Here's an illustration of just how toxic the TARP issue was for voters in 2010 because of the Tea Party: U.S. Senator Jim Bunning (R-KY) announced his retirement in 2009. His establishment-anointed successor was supposed to be Kentucky Secretary of State Trey Grayson, who was hand-picked by Republican Senate Minority Leader Mitch McConnell (who is also from Kentucky, so you can imagine the kind of clout he would have in a matter like this). When Grayson went to Washington for a $500/plate fundraiser with 23 Republican senators, his Tea Party opponent, Rand Paul, pointed out that 17 of the 23 senators had voted for the TARP bailout. Rand's campaign raised an enormous amount of money from grassroots supporters, and with the Tea Party's blessing, Paul won his primary in a blow out that commentators were calling a "Randslide." He would go on to win the general election and a seat in the Senate chamber.
That's the kind of thing that made me so sure that the Tea Party was a positive force in American politics. Finally, party had been subordinated to policy. This was the big contribution of the Tea Party movement to an American conservatism that had become too cozy with the Republican Party establishment. It energized conservatives to finally see their mission in terms of public policy, not in terms of how many people in Congress have Rs next to their name. Its second big contribution was to move the public policy focus away from the imposition of stifling social rules or the waging of endless foreign wars, and toward the serious malfeasance and corruption of a Wall Street / Washington machine that had run our economy into the ground. This was a message that people could get behind. Unfortunately, the party had to end sometime.
As time passes, the Tea Party is viewed less and less favorably by the general public according to regular surveys. Its name has faded from the headlines. Its supporters have seemed to lose all that energy they had in 2009 and 2010. Its various organizations have put on very little in the way of demonstrations these days. The Occupy protesters seem to have all the momentum right now. So what happened to the Tea Party? They lost their mojo because they lost their focus on principles and policy. The righteous anger of so many people at what the banks and politicians did to us was catching, but the more Tea Party supporters act just like the caricatures their critics have painted of them, the less energy their movement has.

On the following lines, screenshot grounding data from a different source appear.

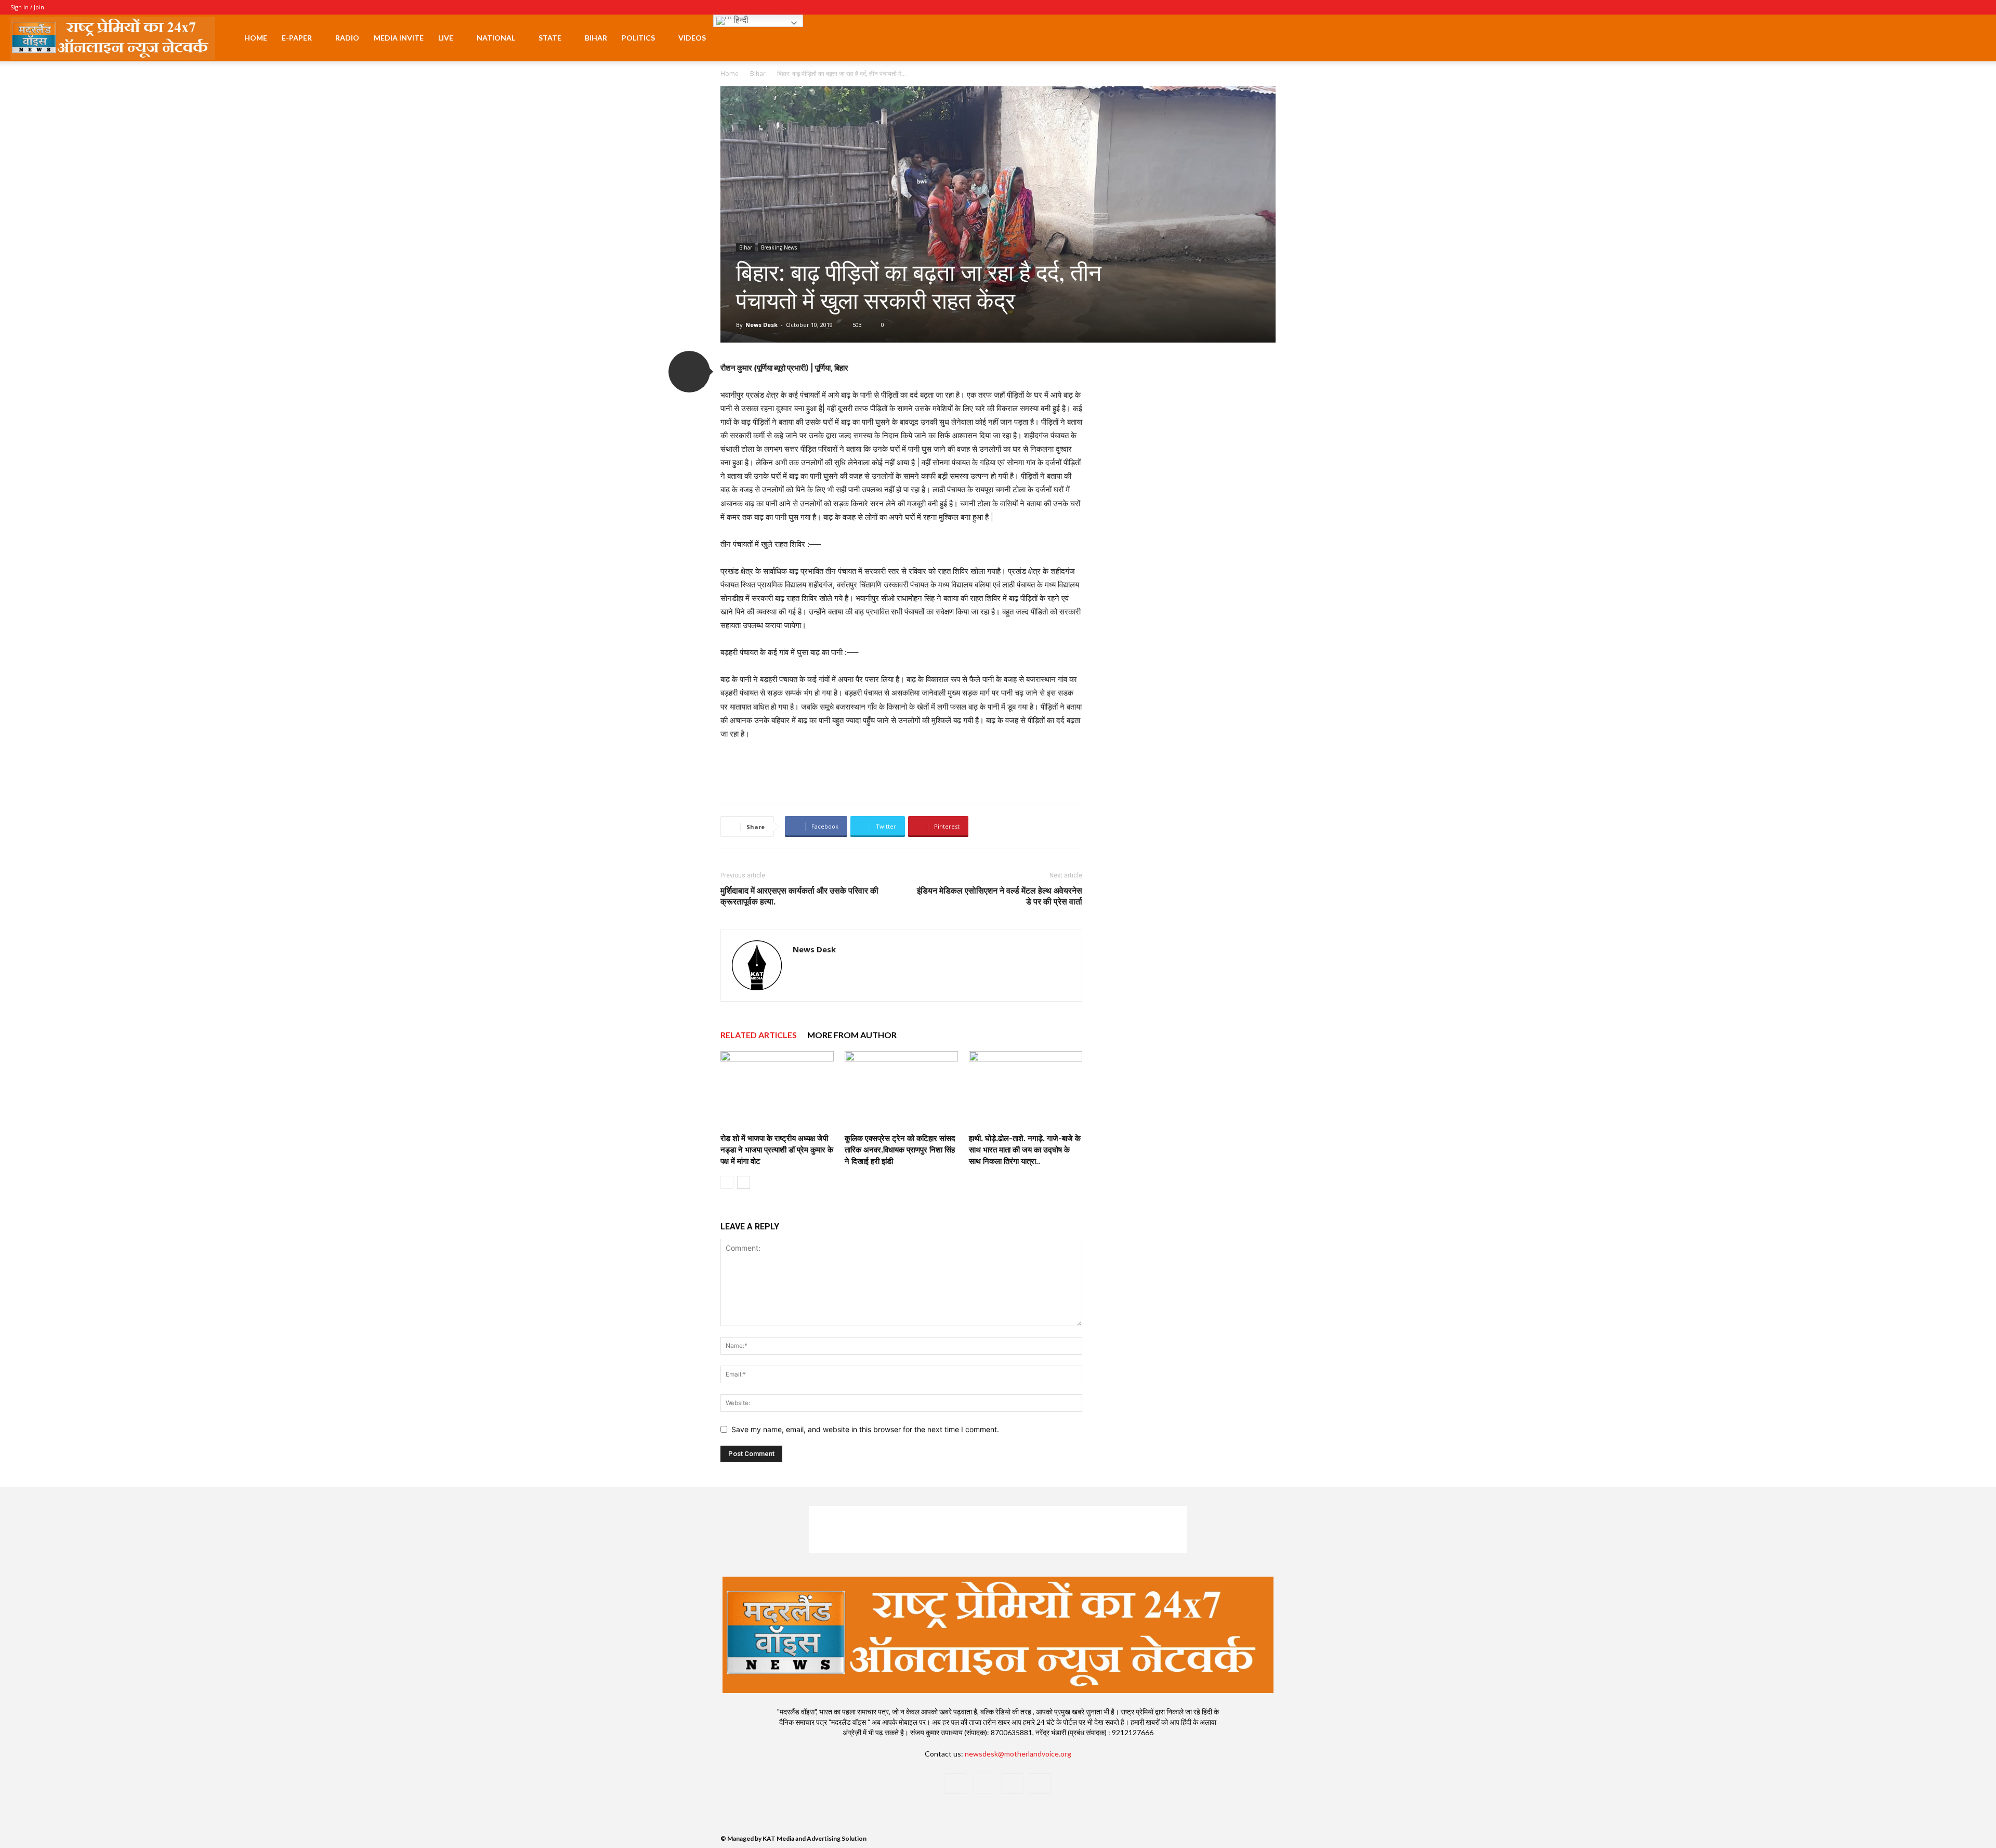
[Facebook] (1926, 7)
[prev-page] (726, 1182)
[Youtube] (1978, 7)
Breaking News (779, 247)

Now we've got many of 2010's big Tea Party stars like South Carolina Governor Nikki Haley endorsing Mitt Romney, who actually received his own big bank bailout at taxpayers' expense when he ran Bain and Co., and whose ads are being paid for by employees of Wall Street banks, with Goldman Sachs, JPMorgan Chase and Co, and Morgan Stanley comprising the top three. So much for bank bailouts being a toxic issue anymore! What is the most common refrain we hear from so many conservative voices today? "The most important thing is beating President Obama in November." So much for caring about policy more than party! The Tea Party of 2012, mangled and limp, is entirely unrecognizable from the Tea Party of 2009. Without its principles, it has stagnated. And that should be a lesson to all political movements, parties, and candidates. In our world today, being principled and fighting on the right side is what gives you energy and nets you victories with the electorate, not compromising, selling out, and playing the tired, old, and soon-to-be-defunct game of partisan politics.